Oh, Snail No!
Hey Bookworms! How goes it my darlings? Have I got a spooky story for you this week? Bdubbs, you know I do. There this town in France called Hastingues which, I assume, is where the ancestors of my favorite Pretty Little Liars character are from. In addition to someday bringing a Spencer into the world, Hastingues is also notable because the town is built over an enormous cave that’s honeycombed with tunnels. Seems like a real sketchy place to build a town, yo. Apparently, Ye Olde City Planner was not a real job when the town was founded.
As time went on, the French and the Spanish were not getting along and the people of the town were worried they would get invaded and their valuables would get looted. If only there was some place to hide their stuff while the heat was on…Viola`!

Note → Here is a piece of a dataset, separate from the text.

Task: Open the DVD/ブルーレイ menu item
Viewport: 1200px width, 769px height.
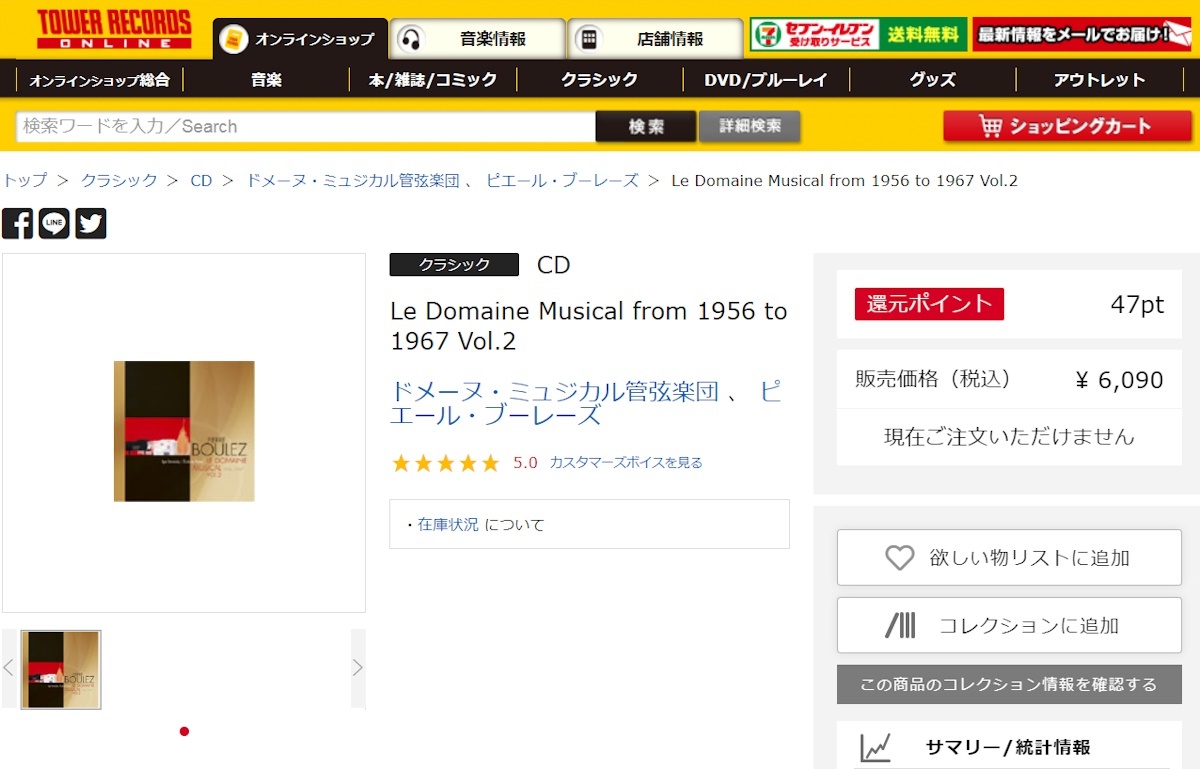Action: pos(766,80)
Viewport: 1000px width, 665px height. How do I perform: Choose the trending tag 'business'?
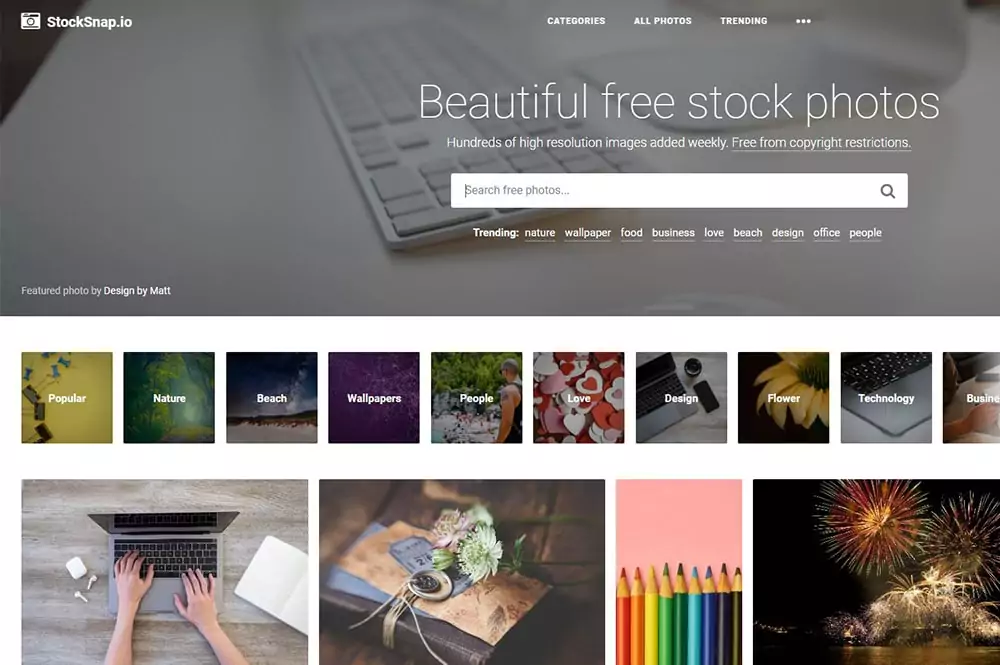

Honeycombs big, yeah, yeah, yeah? They’re not small, no,no,no. They would hide their goodies in the tunnels of the cave that the rickety crickety town was built on. Genius! What could go wrong?
Well, according to the French what had happened was an enormous house sized snail/serpent hybrid with a very impressive number of impressively long tentacles and thick fur all over its body took up residence in those caves before they could get their stuff out. The snail beast is called Carcolh which is French for...”snail”. Anyway, it’s able to work it’s tentacles throughout the tunnels in the cave and snatch people by the feet. Then the murdering mollusk will yank sharply and pull you through the tunnels and right into its gaping maw.
At least that’s how the story goes. I, for one, don’t believe it for one minute. Snails aren’t killers. They’re herbivores for goodness sake. Not people eating, gold hoarding monsters and I am not about to sit around and allow this snail slander to continue.
Allow me to pull a Velma Dinkley and tell you what really happened. First off, I will be calling the snail “Sylvester” because “carcolh” is just too lazy a name and Sylvester deserves better. I posit that Sylvester first travelled those treasure-filled tunnels as an ordinary sized snail. The caves were filled with the kind of algae and moss that our little buddy craved so he chowed right on down. BUT this moss had some unique properties and soon the little guy could feel himself changing. He grew bigger, got tentacles, and of course learned to talk. It only makes sense.
So, the town is built on a cave and Sylvester can hear just about anything that goes on it town from his cavern and he realizes what so many of us have realized. Most people suck. But there are some good ones out there. They don’t deserve to be stuck with the jerks, so Sylvester tracks them down and when he gets a chance he yanks them into the cavern and introduces himself. By now he’s built a whole sustainable community. A veritable snailtopia the likes of which we can only imagine.
What’s with the monster story then? Well, haters are gonna hate y’all. So, the people who haven’t been chosen by Sylvester go around bad mouthing him and proving that his instincts were correct. If the cavern corps need supplies, they just put on a disguise and then sneak out to get them. I’m picturing one of those fake beards that are held in place with an elastic band. It’s a freaking genius plan.
So, if the above ground world is getting you down, head on over to Hastingues and wander around the forest talking loudly about how it’s wrong to romanticize serial killers or how you would never trim your nails in an office setting. If you’re lucky Sylvester will hear you and yank you down to snail town. That sounds pretty good to me Bookworms, how about you?